Designed by Class of 2016 student Adem Önalan, H&M Health Lab is a speculative design project created in the 7-week Affirming Artifacts course. Envisioned as a collaboration between H&M and the World Health Organization, the work aims to bring awareness and solutions around hygiene and infectious diseases through the ingredients of fashion and media.The project revolves around a central product—the humble consumer alcohol wipe, and cleverly adds a triangle at the top to form a “pocket square,” or pocket handkerchief.
Learning from the research, Önalan sees great value in the everyday product, and argues that people may be more likely to use antiseptic wipes if they are close at hand.
It is much easier to reach the wipes from the chest pocket, pants pocket, or purse strap—than hunting for them buried at the bottom of a bag.
So the embodiment of the pocket square provides both a convenient products as well as a fashion accessory. The wipes are sold in multi-pattern packs, and are “worn” in a stack; when one wipe is removed, it reveals the next wipe with a new pattern and color scheme. Using different patterns on both sides of packages adds more variety, so that each time a wipe is used, the look of the person changes. In addition, Önalan experimented with different scents, so that users would not only experience a different pattern, but also a different smell each time a package was opened. Unisex, the stylish wipes look great in both shirt pockets as well as pant pockets.

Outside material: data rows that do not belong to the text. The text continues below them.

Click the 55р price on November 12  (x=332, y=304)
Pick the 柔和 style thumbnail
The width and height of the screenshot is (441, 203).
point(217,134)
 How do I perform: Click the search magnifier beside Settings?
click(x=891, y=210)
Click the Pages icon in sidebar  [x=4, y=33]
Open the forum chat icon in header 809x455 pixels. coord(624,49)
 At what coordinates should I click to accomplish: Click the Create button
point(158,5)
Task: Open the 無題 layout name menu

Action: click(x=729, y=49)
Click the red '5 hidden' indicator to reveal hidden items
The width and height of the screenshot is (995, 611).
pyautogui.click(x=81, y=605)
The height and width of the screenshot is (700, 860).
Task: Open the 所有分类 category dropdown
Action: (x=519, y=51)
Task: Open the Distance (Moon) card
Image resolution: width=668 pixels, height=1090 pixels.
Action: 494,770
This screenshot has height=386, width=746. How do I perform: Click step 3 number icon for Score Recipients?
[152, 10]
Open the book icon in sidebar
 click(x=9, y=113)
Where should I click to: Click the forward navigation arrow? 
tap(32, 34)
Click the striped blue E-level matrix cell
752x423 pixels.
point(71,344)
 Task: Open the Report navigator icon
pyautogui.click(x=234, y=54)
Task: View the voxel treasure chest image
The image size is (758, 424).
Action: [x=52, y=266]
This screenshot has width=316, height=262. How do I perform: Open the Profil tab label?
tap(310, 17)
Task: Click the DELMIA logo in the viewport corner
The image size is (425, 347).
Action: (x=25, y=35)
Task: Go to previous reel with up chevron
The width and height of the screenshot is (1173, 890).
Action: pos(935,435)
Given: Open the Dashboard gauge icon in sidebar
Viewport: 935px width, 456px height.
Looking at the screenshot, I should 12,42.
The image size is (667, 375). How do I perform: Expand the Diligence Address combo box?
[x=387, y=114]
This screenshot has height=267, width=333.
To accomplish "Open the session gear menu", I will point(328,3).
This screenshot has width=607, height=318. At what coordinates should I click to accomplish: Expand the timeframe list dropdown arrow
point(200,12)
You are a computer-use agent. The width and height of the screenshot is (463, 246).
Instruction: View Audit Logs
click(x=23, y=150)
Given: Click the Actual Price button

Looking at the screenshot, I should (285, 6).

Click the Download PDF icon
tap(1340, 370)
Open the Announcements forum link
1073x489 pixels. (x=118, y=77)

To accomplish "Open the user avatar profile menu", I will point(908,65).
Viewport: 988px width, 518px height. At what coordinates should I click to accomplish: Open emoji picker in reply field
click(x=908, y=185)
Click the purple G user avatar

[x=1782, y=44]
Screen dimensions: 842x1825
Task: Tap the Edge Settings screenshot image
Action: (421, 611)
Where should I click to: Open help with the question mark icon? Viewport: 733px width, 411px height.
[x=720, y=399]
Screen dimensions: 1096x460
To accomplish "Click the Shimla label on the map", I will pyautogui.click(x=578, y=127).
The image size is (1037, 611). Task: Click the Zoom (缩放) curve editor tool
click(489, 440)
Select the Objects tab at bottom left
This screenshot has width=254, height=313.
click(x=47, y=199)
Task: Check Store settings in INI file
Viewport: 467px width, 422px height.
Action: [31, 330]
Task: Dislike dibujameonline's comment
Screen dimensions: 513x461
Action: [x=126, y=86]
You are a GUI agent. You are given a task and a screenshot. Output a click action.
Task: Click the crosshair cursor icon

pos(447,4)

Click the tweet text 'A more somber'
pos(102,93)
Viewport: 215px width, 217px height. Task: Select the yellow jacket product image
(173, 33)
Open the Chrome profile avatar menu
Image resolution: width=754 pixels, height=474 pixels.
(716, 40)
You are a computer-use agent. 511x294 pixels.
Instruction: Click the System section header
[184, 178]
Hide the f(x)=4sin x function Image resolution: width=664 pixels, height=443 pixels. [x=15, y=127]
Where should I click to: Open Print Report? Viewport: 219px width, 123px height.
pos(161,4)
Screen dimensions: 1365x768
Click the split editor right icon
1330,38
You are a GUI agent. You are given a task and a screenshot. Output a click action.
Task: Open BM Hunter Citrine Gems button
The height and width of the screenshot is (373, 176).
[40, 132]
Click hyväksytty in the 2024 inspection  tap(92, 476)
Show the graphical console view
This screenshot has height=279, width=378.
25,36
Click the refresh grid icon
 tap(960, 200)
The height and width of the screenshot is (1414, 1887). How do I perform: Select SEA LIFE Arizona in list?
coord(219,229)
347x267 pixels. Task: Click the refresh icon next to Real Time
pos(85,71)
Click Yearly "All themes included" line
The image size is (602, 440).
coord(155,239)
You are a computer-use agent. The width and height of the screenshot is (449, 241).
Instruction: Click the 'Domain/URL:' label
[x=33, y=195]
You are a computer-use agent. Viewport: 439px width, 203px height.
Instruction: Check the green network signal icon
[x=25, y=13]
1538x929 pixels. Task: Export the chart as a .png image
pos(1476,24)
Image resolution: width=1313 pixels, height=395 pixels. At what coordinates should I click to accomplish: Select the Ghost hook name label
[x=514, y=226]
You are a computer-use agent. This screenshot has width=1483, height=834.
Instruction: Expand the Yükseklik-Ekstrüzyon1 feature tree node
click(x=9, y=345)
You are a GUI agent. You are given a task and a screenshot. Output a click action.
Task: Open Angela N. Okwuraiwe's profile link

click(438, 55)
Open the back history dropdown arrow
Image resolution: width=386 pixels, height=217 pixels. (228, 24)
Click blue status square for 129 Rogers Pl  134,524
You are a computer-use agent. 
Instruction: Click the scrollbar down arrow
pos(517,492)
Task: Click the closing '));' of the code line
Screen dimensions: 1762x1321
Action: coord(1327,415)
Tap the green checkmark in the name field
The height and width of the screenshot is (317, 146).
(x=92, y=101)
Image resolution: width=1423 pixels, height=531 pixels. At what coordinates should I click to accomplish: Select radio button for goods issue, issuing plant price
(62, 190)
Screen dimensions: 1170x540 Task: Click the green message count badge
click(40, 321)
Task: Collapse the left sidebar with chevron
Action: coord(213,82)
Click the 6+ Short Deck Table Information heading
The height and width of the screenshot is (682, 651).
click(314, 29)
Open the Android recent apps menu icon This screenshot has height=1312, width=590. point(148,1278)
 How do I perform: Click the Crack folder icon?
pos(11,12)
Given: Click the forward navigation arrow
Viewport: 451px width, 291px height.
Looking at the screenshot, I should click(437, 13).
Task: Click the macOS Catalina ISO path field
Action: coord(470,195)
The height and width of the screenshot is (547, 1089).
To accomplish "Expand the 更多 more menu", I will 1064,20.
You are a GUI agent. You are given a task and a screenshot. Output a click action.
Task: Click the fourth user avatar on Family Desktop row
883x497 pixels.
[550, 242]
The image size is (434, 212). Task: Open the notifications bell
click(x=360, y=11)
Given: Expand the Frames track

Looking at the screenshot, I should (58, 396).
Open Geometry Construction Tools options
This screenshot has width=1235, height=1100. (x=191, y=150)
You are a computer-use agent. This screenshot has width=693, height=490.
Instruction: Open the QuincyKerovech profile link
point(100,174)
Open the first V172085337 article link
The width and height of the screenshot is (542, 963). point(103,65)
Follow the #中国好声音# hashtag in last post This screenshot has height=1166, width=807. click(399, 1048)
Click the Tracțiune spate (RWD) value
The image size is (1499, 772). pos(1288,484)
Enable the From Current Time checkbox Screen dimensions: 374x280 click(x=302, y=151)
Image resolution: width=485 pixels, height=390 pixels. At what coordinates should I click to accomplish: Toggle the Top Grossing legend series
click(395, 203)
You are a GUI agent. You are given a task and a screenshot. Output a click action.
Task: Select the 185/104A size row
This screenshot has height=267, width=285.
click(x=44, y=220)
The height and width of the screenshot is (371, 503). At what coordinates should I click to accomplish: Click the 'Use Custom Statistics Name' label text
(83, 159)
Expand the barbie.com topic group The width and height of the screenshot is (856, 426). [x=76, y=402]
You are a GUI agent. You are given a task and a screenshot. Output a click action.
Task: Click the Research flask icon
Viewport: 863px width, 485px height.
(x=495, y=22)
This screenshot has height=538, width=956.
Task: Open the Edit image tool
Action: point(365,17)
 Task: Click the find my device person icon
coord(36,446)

Moving the project forward, Önalan prototyped an advertising campaign, along with a speculative website where H&M and the World Health Organization provide users with general health information as well as a digital platform for users to customize their alcohol wipe packages by designing their own patterns.
Finally, Önalan envisions creating a new platform called PATTERNS™—where global brands beyond H&M can participate and contribute. Inspired by Product (RED), PATTERNS™ is positioned as a non-profit initiative launched by United Nations Foundation and the World Health Organization to fight infectious diseases and hygiene challenges globally. Participating brands can sell the line of hygiene products—some commercial and some institutional—customizing the products to match the PATTERNS™ movement. Profits are used to fund research, prevention and cures for infectious diseases, from influenza to Ebola.